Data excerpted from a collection
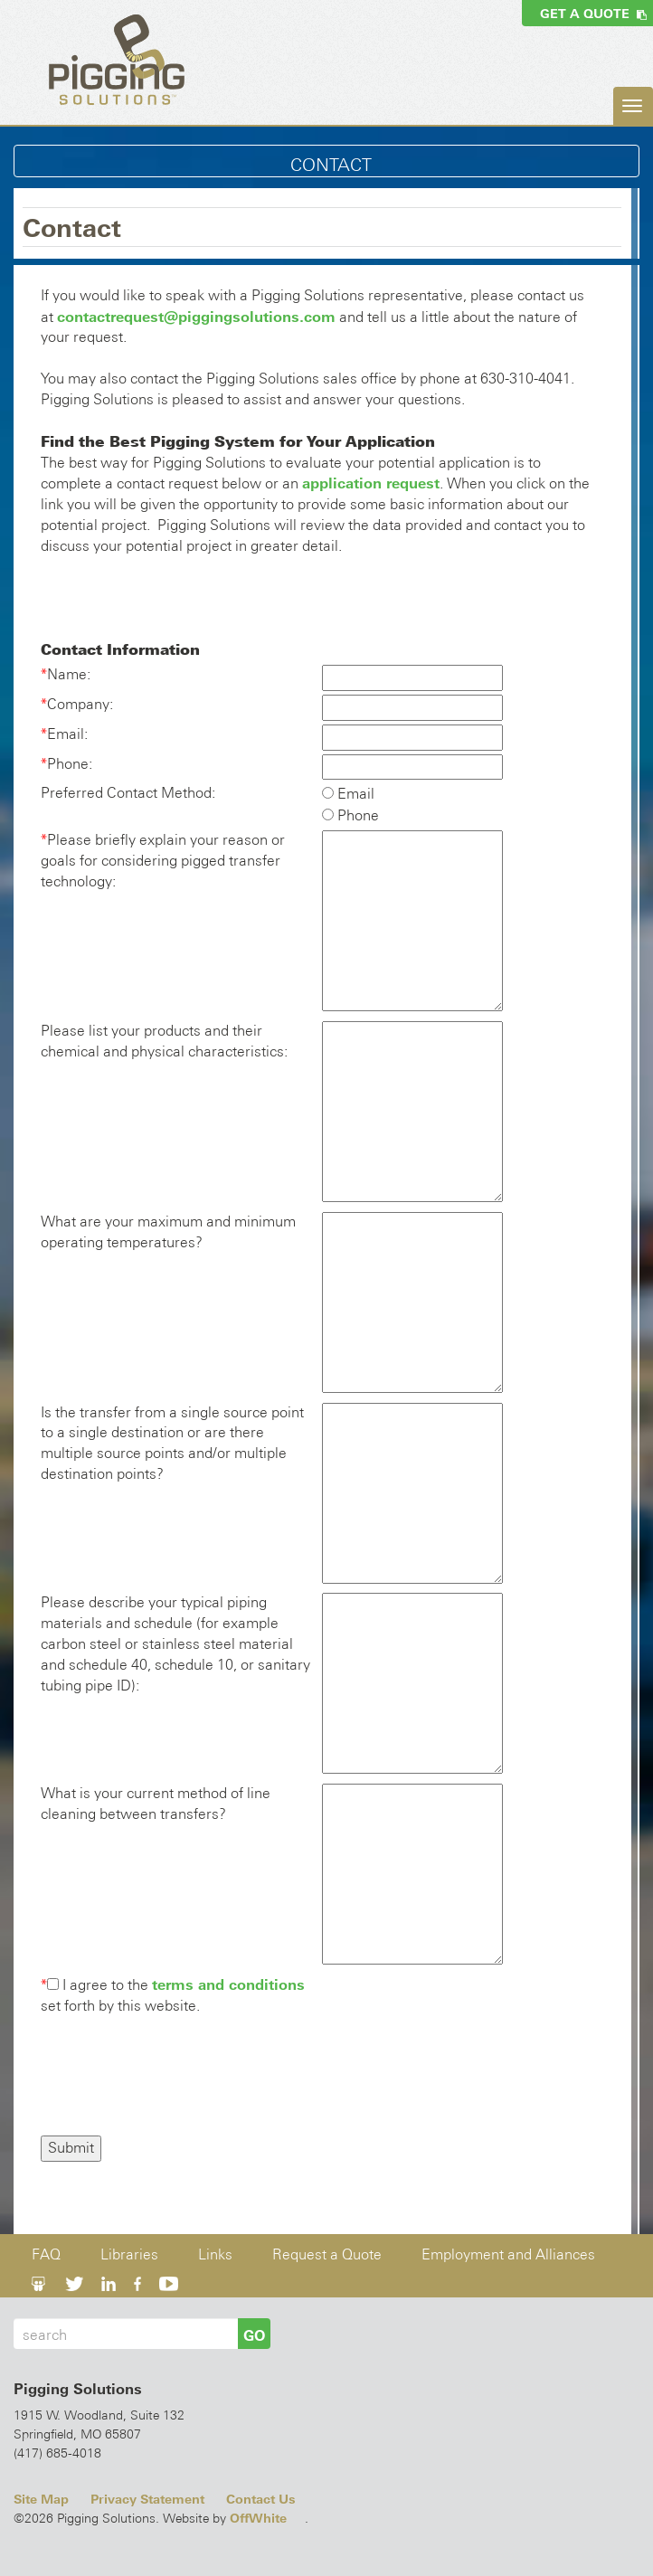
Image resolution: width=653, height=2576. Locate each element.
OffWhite (258, 2518)
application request (371, 483)
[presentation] (178, 2076)
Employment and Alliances (508, 2254)
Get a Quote (593, 13)
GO (254, 2335)
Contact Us (261, 2499)
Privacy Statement (147, 2499)
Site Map (41, 2499)
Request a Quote (327, 2254)
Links (215, 2254)
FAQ (46, 2254)
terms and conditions (228, 1984)
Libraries (129, 2254)
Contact (331, 165)
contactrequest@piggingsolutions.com (196, 317)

▶ DO THIS:
Copy out every line of the data above word for word, leaving out the picture.

▶ COMPLETED TASK:
Image resolution: width=653, height=2576. Locate each element.
OffWhite (258, 2518)
application request (371, 483)
[presentation] (178, 2076)
Employment and Alliances (508, 2254)
Get a Quote (593, 13)
GO (254, 2335)
Contact Us (261, 2499)
Privacy Statement (147, 2499)
Site Map (41, 2499)
Request a Quote (327, 2254)
Links (215, 2254)
FAQ (46, 2254)
terms and conditions (228, 1984)
Libraries (129, 2254)
Contact (331, 165)
contactrequest@piggingsolutions.com (196, 317)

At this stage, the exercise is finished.